Fading magic of news

One thing that destroyed this world was the introduction of supplements… It was corruptible space… a suburb of news to be leased out

I am a sucker for news and I think the newspaper is one of the most glorious things invented. As a child, I was fascinated by two things. One was a bioscope, a little machine that a ragged old man brought every week. One paid him four annas and watched fragments of old films where Nargis and Madhubala merged into a blur of fantasy.

To this weekly desire, there was a daily need — the newspaper. In those days, waiting for a newspaper was a ritual of expectation. Sometimes the newspaperman threw it at the gate and my dog and I ran to fetch it. Adults had the first claim to it and then it was handed over to children, who feasted on the sports page and the cartoons. These were worlds of action which a dreamy nine-year-old could never have enough of.
Reading a newspaper was an act of trust. I still remember men sitting on a khat in a dhaba reading news aloud among slurps of tea. News like tea was hot and strong. News was nutrition, it provided gossip, stories, reports, and the daily calories of democracy, as a wise observer put it.
Today news has lost that innocence. I admired journalists like Frank Moraes, S.K. Gurunathan, Shiva Rau. I always felt that editorial was an act of integrity and the editor was the new shaman, the wise man who understood and interpreted the world.
My anger with the newspaper today is not just that news is tainted. It is something more insidious. Today tainted news and tainted journalists are seen as a part of the commodification of a newspaper. News and newspeak have merged and editors see little reason for separating the two. Earlier, at least, paid advertisements had a little footnote, like a medical warning. Today news and paid news have fused in the same lethal way that civilian and military violence have merged.
It is this taken-for-granted-ness that I find frightening. In fact, owners of newspapers see it as an opportunity. Today a newspaper is seen as space to be leased out. It seems to make little difference whether the space is for editorials or advertisements. Then came a brain wave which hybridised the two, offering “advertorials”. This questions the very integrity of language and the sanctity of the word which the world of news did so much to sustain.
Today a leading newspaper establishes paid content services.
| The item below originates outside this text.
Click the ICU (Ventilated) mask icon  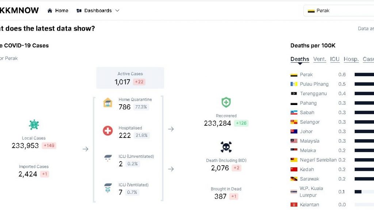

It offers to openly send journalists to write about events. I see it as a blatant violation of the social contract between news and the reader. But I realise I was naĂŻve. The contracts have moved laterally. They are between politician and the news-owner. News is produced in PR packages, written and canned by agencies. The journalist on the beat is often irrelevant and defenceless.
One thing that destroyed this world in a normative sense was the introduction of supplements. They were attractive inventions which added colour to the grey solidity of the news forma. But the supplement blurred languages. It was corruptible space, open to experimentation, susceptible to trivia, a suburb of news to be leased out for less serious and profitable concerns.
Today the disease has spread inward and news is becoming a supplement to power. Maybe this is why my students prefer comics and science fiction. These genres at least retain the quality of inventiveness and tautness of morality plays.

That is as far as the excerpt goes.